The most commonly used and offered by the entities are 15-year and 30-year mortgages.


Fixed Mortgage example

Let’s say that you decide to get a mortgage for your future home. The term of the loan is 30 years (which is very usual for fixed-rate mortgages) and the total amount is $200,000. Since we are talking about 30 years, it will mean 360 same-amount payments during the length of your loan, plus your lender is giving you the loan with an annual interest rate of 4.5%. To find your monthly payments, you will have to divide the annual rate by 12 equal months - since the amounts you will pay are the same every month. So, you will end up paying 0.375% interest every month on the amount that you owe to the lender for the house.


Advantages of getting a Fixed-rate Mortgage

There are many advantages when you decide to get a Fixed-Mortgage. This is probably why they are the most popular options out of the rest of Mortgage’s types. 

Let’s take a look to the most relevant positive aspects of a fixed-rate mortgage loan:

  • PREDICTABILITY: The payment is the same each month, which allows you to design a permanent budget plan without worrying that your mortgage payments will increase in the future. 
  • ADDITIONAL PAYMENTS FLEXIBILITY: Another advantage is that most fixed mortgages allow you to make extra payment without pre paymeny penalty fees, which means that you can pay higher amounts whenever you can and your budget allows it to you. It is possible because your rate is locked-in, so you will have to estimate your interest rate to the extra amount you want to pay and your remaining principal will decrease.
  • LOWER PAYMENTS: Usually, fixed-rate mortgages allow you to have lower monthly payments in comparison to all other options, unless they are government-backed loans.
  • FLEXIBLE MORTGAGE TERM OPTIONS: Just how we mentioned above, these types of loans offer many terms so you can adapt the loan term to your payment ability and your needs. Terms go from 5 years and up to 40 years.
  • A STRESS-FREE LIFE: Most borrowers from these types of loans can have the tranquility that they will pay the same amount each month. Even though this is an advantage that affects the customer psychologically, it is important to guarantee financial health of borrowers.

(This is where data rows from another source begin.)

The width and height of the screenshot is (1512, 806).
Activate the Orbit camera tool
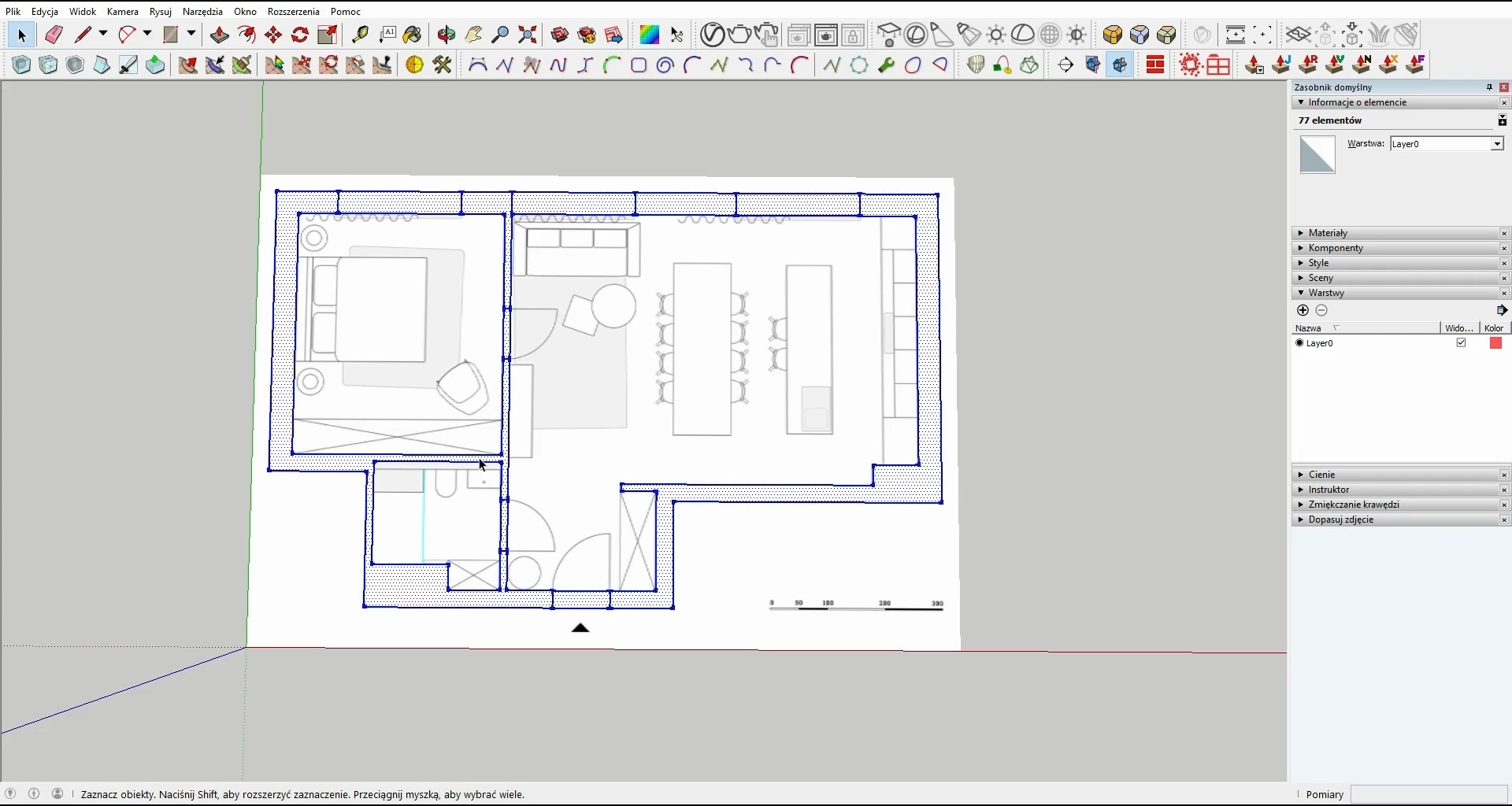(447, 35)
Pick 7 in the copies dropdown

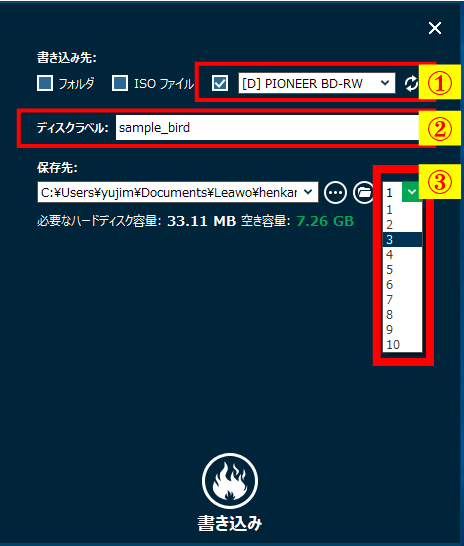pos(402,299)
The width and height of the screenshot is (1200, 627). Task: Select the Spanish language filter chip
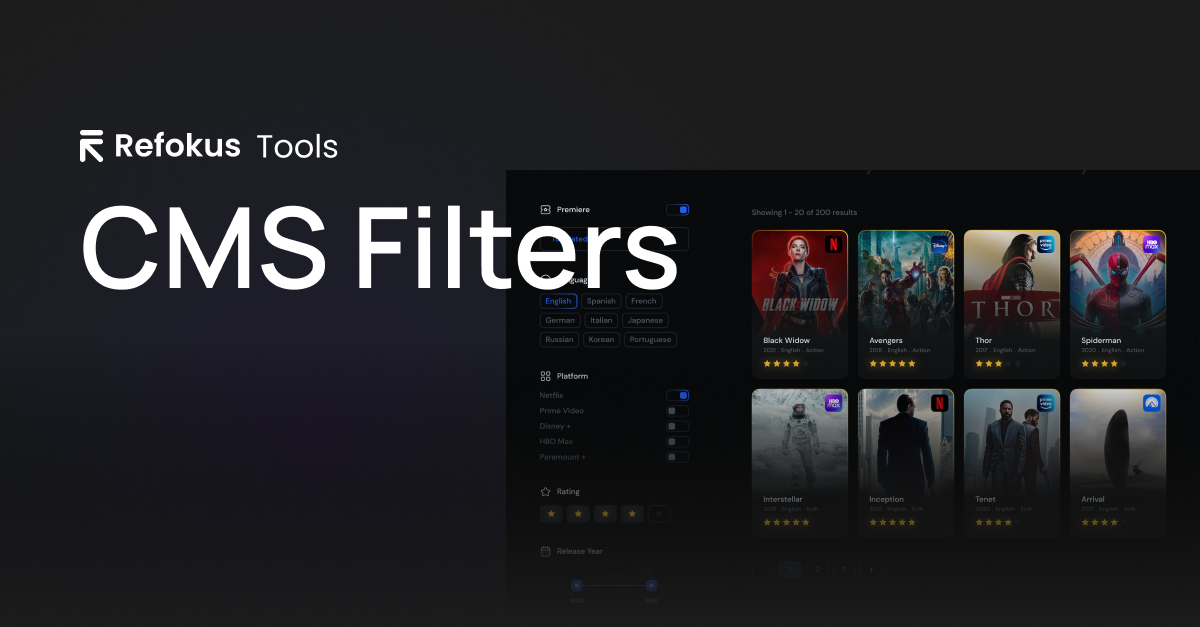[x=601, y=301]
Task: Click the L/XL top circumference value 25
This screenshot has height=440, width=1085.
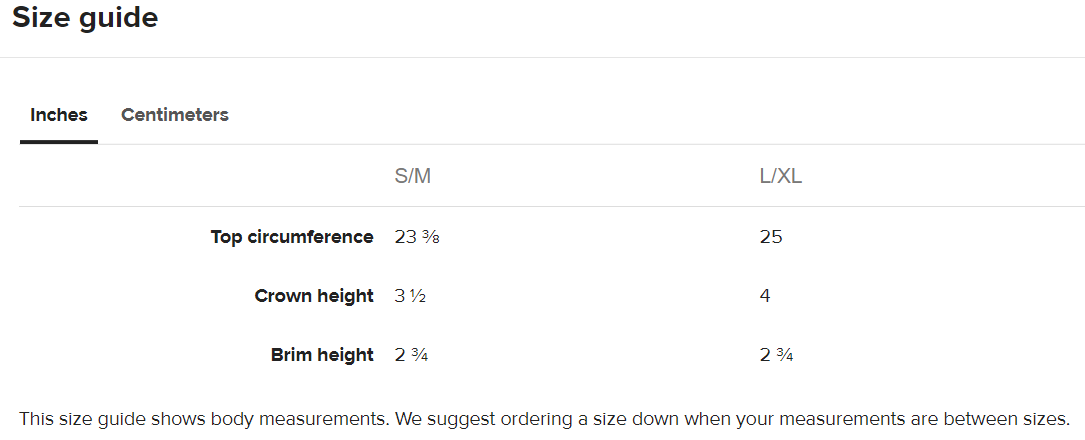Action: coord(771,237)
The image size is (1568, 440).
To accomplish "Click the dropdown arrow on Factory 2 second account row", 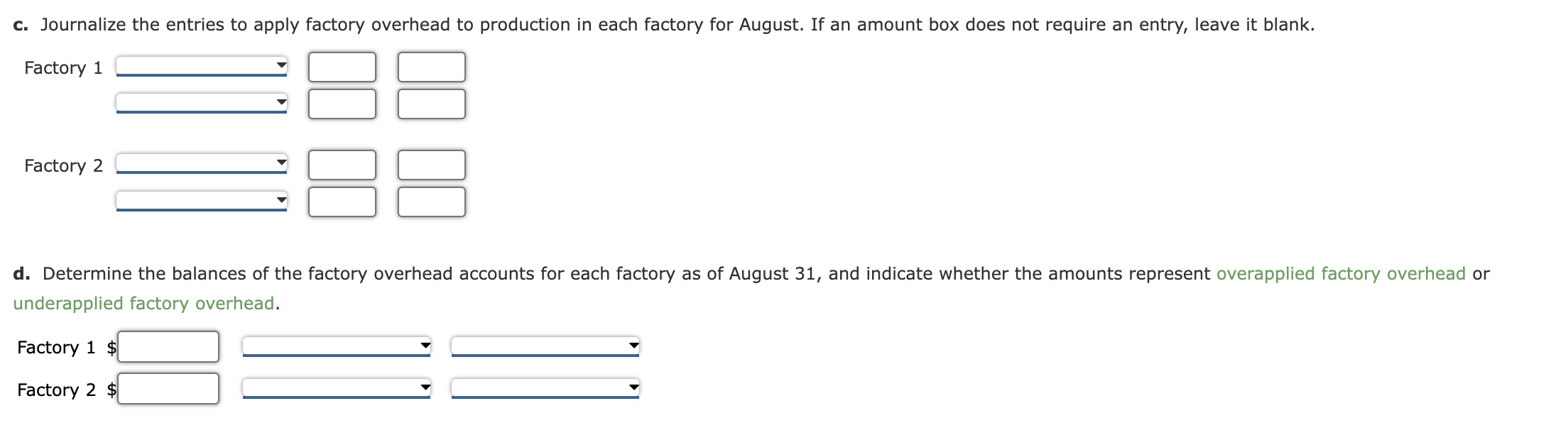I will tap(281, 201).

Disadvantages of getting a Fixed-rate Mortgage

It is important to also take into consideration the disadvantages of getting one of these loans in order to pick the mortgage that suits your financial situation and needs. 

Here, there are some of the main disadvantages of a fixed-rate mortgage:

  • HIGHER INTEREST RATE: Even though the monthly payments tend to be lower than other options, the interest rates are usually higher than the other options. So, it makes the loan price more expensive in an overall view of it.
  • SLOWER REPAYMENT: Since the payments are usually the same every month and the rates are higher, it is not a surprise that you will end up paying off the principal slower than with other options. Also, the first year payments cover most interests, so your principal keeps remaining for the future years, making it hard to be paid back in full within a few years, unless your budget allows it.
  • HARDER FOR BUILDING EQUITY: Since your down payments for a fixed-rate mortgage loan are lower towards the principal in comparison to the other types of mortgages, your equity will build slower.
  • MORE COMPLICATED TO QUALIFY: Since lenders will earn less money with your loan if the market rates go up, it is a big risk for them to take a long-term mortgage loan with you. This is why qualifying tends to be more complicated and also conditions for closing costs are higher than for a conventional loan.